Why Do Groupon Campaigns Damage Yelp Ratings?
One of the many benefits of visiting Microsoft Research this semester is that I get to attend some interesting talks by computer scientists working with social and economic data. One in particular this week turned out to be extremely topical. The paper was on "The Groupon Effect on Yelp Ratings" and it was presented by Giorgios Servas Zervas.
The starting point of the analysis was this: the Yelp ratings of businesses who launch Groupon campaigns suffer a sharp and immediate decline which recovers only gradually over time, with peristent effects lasting for well over a year. The following chart sums it up:
The trend line is a 30 day moving average, but re-initialized on the launch date (so the first few points after this date average just a few observations). There is a second sharp decline after about 180 days, as the coupons are about to expire. The chart also shows the volume of ratings, which surges after the launch date. Part of the surge is driven by raters who explicitly reference Groupon (the darker volume bars). But not all Groupon users identify as such in their reviews, and about half the increase in ratings volume comes from ratings that do not reference Groupon.
As is typical of computer scientists working with social data, the number of total observations is enormous. Almost 17,000 daily deals from over 5,000 businesses in 20 cities over a six month period are included, along with review histories for these businesses both during and prior to the observational window. In addition, the entire review histories of those who rated any of these businesses during the observational window were collected, expanding the set of reviews to over 7 million, and covering almost a million distinct businesses in all.

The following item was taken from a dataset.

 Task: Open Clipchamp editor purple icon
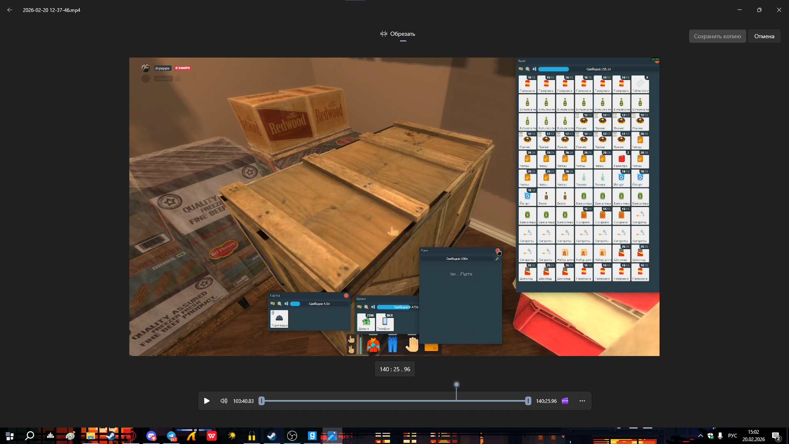[565, 401]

So what accounts for the damage inflicted on Yelp ratings by Groupon campaigns? The authors explore several hypotheses. Groupon users could be especially harsh reviewers regardless of whether or not they are rating a Groupon business. Businesses may be overwhelmed by the rise in demand, resulting in a decline in quality for all customers. The service provided to Groupon users may be worse than that provided to customers paying full price. Customer preferences may be poorly matched to businesses they frequent using Groupons. Or the ratings prior to the campaign may be artificially inflated by fake positive reviews, which get swamped by more authentic reviews after the campaign. All of these seem plausible and consistent with anecdotal evidence.
One hypothesis that is rejected quite decisively by the data is that Groupon users tend to be harsh reviewers in general. To address this, the authors looked at the review histories of those who identified Groupon use for the businesses in the observational window. Most of these prior reviews do not involve Groupon use, which allows for a direct test of the hypothesis that these raters were harsh in general. It turns out that they were not. Groupon users tend to write detailed and informative reviews that are more likely to be considered valuable, cool and funny by their peers. But they do not rate businesses without Groupon campaigns more harshly than other reviewers.

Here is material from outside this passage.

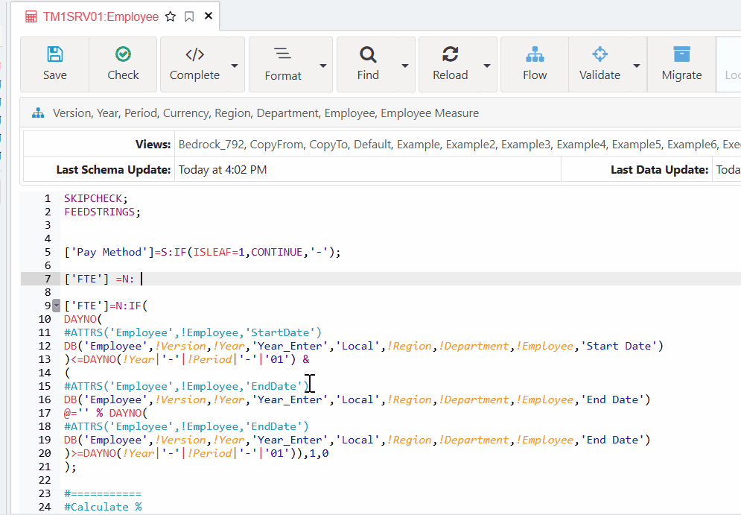Open the Find search tool

(368, 64)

What about the hypothesis of businesses being overwhelmed by the rise in demand? Since only about half the surge in reviews comes from those who explicitly reference Groupon, the remaining ratings pool together non-Groupon customers with those who don't reveal Groupon use. This makes a decline in ratings by the latter group hard to interpret. John Langford (who was in the audience) noted that if the entire surge in reviews could be attributed to Groupon users, and if undeclared and declared users had the same ratings on average, then one could infer the effect of the campaign on the ratings of regular customers. This seems worth pursuing.

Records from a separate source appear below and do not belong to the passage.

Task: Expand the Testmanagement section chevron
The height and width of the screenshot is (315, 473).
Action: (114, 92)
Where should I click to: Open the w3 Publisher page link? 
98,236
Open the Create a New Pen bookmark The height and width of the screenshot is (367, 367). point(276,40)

Anecdotal evidence on discriminatory treatment of customers paying discounted prices is plentiful (the authors mention the notorious FTD flowers case for instance). If mistreatment of coupon-carrying customers by a few bad apples were bringing down the ratings average, then a campaign should result in a more negatively skewed distribution of ratings relative to the pre-launch baseline. The authors look for this shift in skewness and find some evidence for it, but the effect is not large enough to account for the entire drop in the average rating.
To test the hypothesis that ratings prior to a campaign are artificially inflated by fake or purchased reviews, the authors look at the rate at which reviews by self-identified Groupon users are filtered, compared with the corresponding rate for reviews that make no mention of Groupon. (Yelp allows filtered reviews to be seen, though they are harder to access and are not used in the computation of ratings). Reviews referencing Groupon are filtered much less often, suggesting that they are more likely to be authentic. If Yelp's filtering algorithm is lenient enough to let a number of fake reviews through, then the post-campaign ratings will be not just more numerous but also more authentic and less glowing.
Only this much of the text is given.